Cela nous rappelle une séance de travaux dirigés à la Sorbonne, où, sur un passage difficile des Liaisons dangereuses de Choderlos de Laclos, une jeune camarade de licence a osé dire à Jacques Seebacher, par ailleurs éminent spécialiste de Victor Hugo, récemment disparu qu’elle ne voyait pas les choses comme lui. Et relisant la phrase, ,il avait simplement dit avec beaucoup d’humilité: « Exact, c’est vous qui avez raison »…
Cette mise à distance de la fiction fonctionne avec beaucoup d’efficacité dans le spectacle ; d’autant plus que Lavelli en a bien compris les mécanismes et signe ici une mise en scène de premier ordre. Tout est d’une précision exemplaire, et Lavelli sait parfaitement où il va quand il compose avec ses comédiens cette quête existentielle où la réalité, parfois glauque, n’est pas dénuée d’un certain humour. Il construit avec beaucoup de savoir-faire la simultanéité des scènes- ce qui parait aller de soi mais n’est en rien facile- et établit de remarquables passages entre le romanesque et le dramatique de pièce un peu longue qui aurait sans doute gagnée à être resserrée. Comme dit Edith Rappoport, toute pièce a toujours vingt minutes de trop…
Lavelli a imaginé un espace vide où chaque personnage est situé en pleine lumière,à la fois banal et exceptionnel, sans aucun échappatoire et c’est d’une totale efficacité. Bien dirigés, les acteurs, en particulier le jeune Sylvain Levitte (Claude ) et Nathalie Lacroix qui joue Esther, sont tous remarquables, même si Jorge Lavelli devrait veiller à ce qu’ils ne se mettent pas souvent à crier sans raison. Le décor a quelque chose d’un peu triste avec ces grands miroirs pas vraiment utiles ou cette photo projetée en fond de scène . A ces réserves près, c’est une belle réussite.
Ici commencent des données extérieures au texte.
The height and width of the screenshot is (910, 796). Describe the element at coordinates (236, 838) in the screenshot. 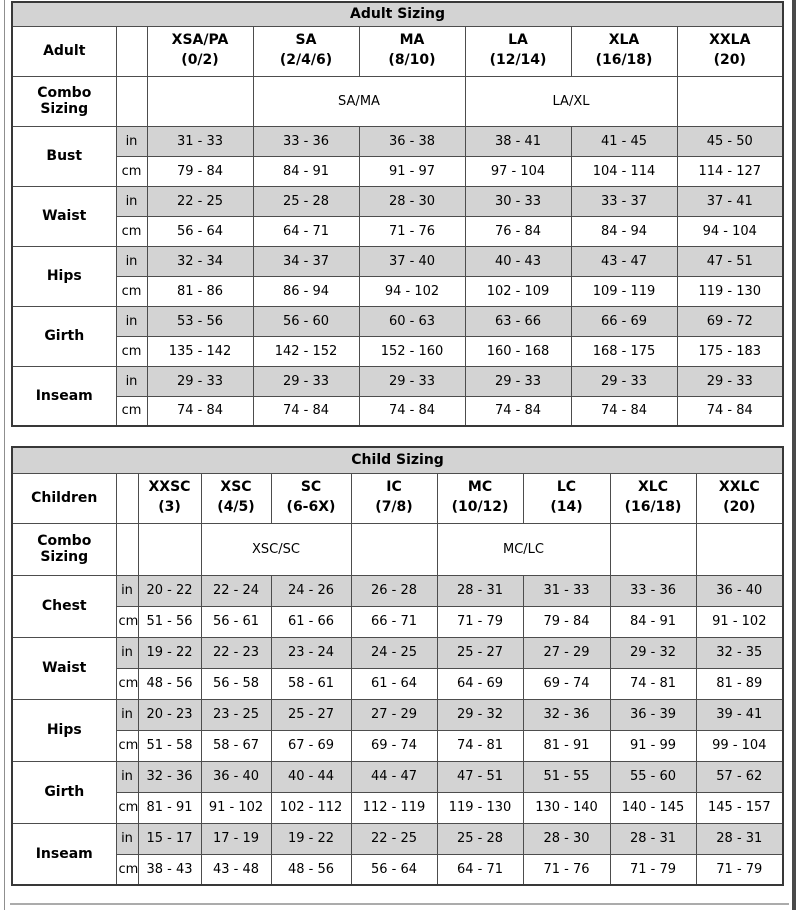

A voir ? Oui, si vous voulez découvrir un auteur exigeant mais encore peu joué en France; attention, ce type de pièce demande une attention soutenue mais il doit y avoir aussi une place dans le théâtre contemporain pour ce type d’écriture où l’auteur invite le public à réfléchir et, en somme, à devenir co-auteur . En effet, dit avec raison Lavelli, » le chemin dramaturgique n’est pas un jeu de piste balisé, certifié praticable. L’écriture de Mayorga , multiplie les points de vue,balaye toute certitude ».
Philippe du Vignal
L’ensemble du théâtre de Juan Mayorga est publié aux Solitaires Intempestifs.
Théâtre de la Tempête, Cartoucherie de Vincennes, jusqu’au 12 avril.